Uwe-Frithjof Haustein, MD, PhD

Disclosures

Lab Med. 2011;42(9):562-572. 

In This Article

Fibroblasts

Cytokines and Growth Factors

Activated FBs release cytokines and growth factors, such as IL-1, IL-6, prostaglandin E, TGFβ, CTGF, and PDGF. Both TGFβ and CTGF may exercise self-activation via an autocrine loop.[67,68] In this way ICAM-1 is expressed on FBs, which augments adhesion and retention of immune cells within the tissue.[69,70]

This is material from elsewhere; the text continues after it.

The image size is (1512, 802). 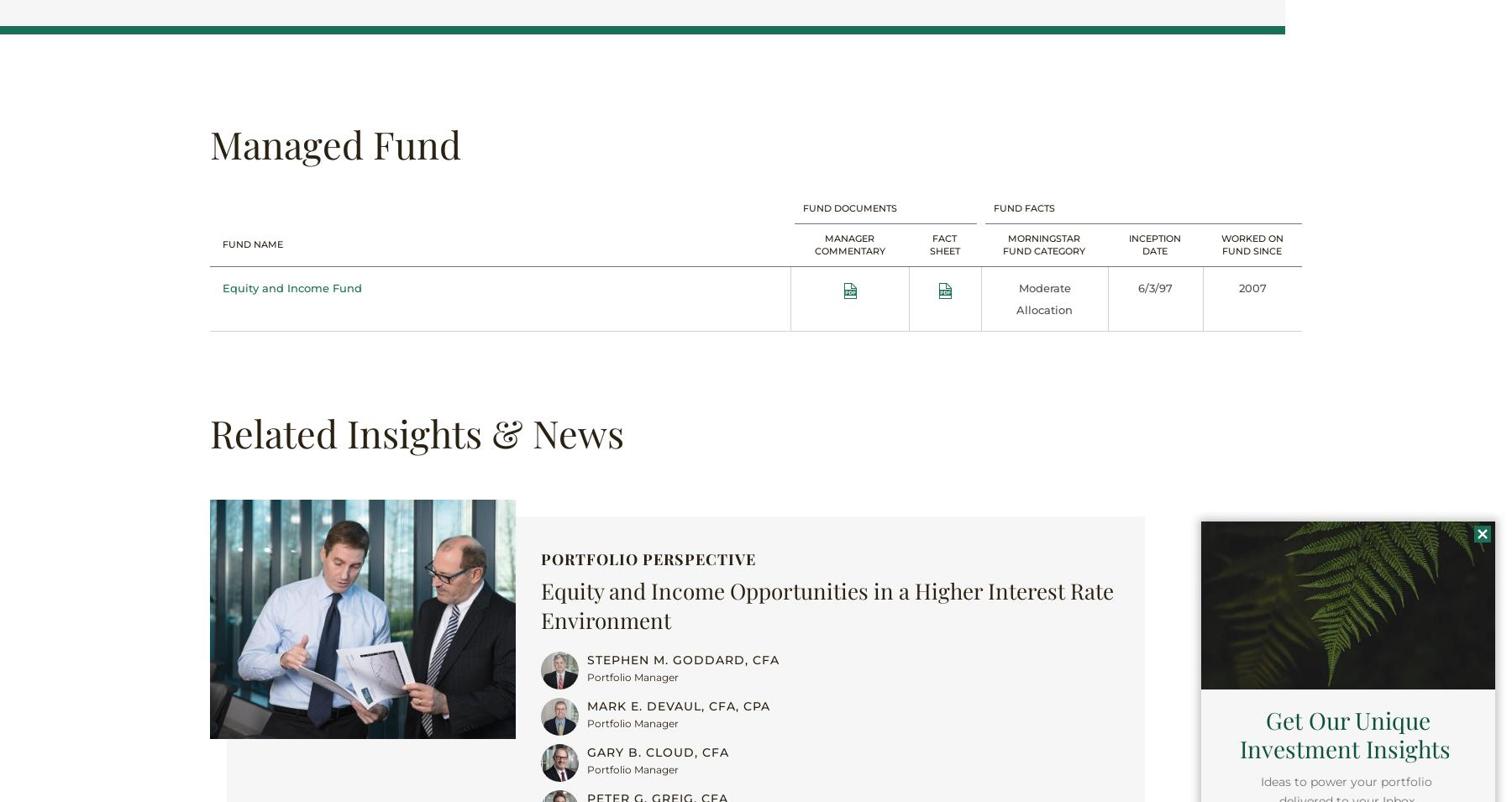 I want to click on 'Stephen M. Goddard, CFA', so click(x=585, y=658).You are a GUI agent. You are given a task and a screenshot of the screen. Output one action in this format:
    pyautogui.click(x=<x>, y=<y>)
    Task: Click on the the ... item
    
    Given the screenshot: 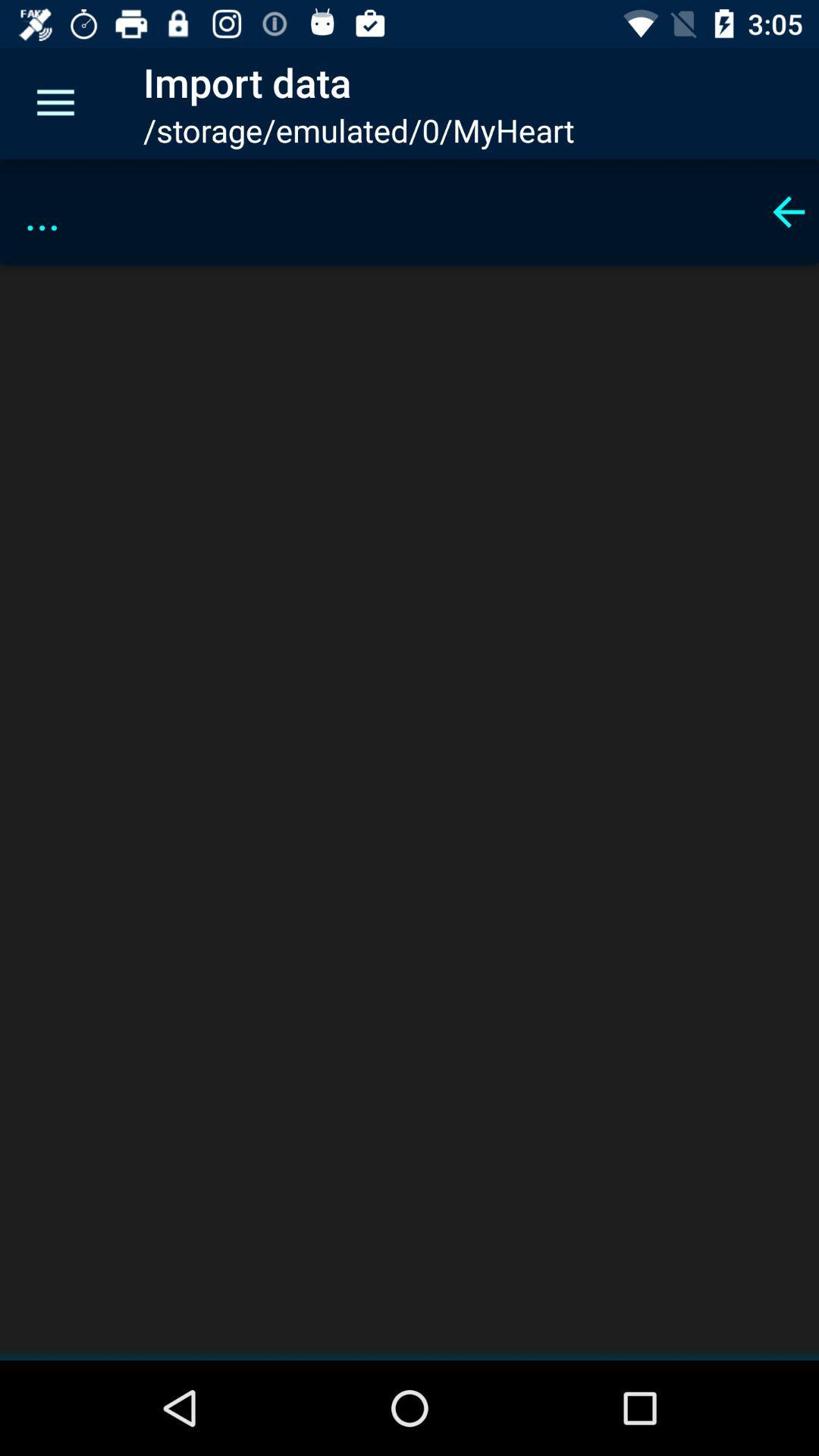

Several cytokines and growth factors, such as IL-1, IL-2, IL-4, IL-6, IL-8, IL-10, IL-13, IL-17, TGFβ, PDGF, tumor necrosis factor-alpha (TNF-α), interferon (IFN)-γ, and particularly the high-affinity IL-2 rec, can also be found elevated in the serum of SSc patients.[71,72] To some extent they are correlated with the degree of organ involvement and disease activity. Transforming growth factor beta clearly activates FBs to produce increased amounts of ECM components such as collagen I, III, V, and VII, and fibronectin. .[67] The presence of TGFβ1 prior to the onset of fibrosis indicates an early involvement of this factor in the pathogenesis of SSc. .[73] The TFGβ1 increases the promoter activity and type I collagen mRNA and protein synthesis in FBs.[74] via SMAD transcription factor pathway. Connective tissue growth factor exhibits a permanent over-expression of mRNA in fibrotic lesions of SSc skin and in isolated FBs.[75]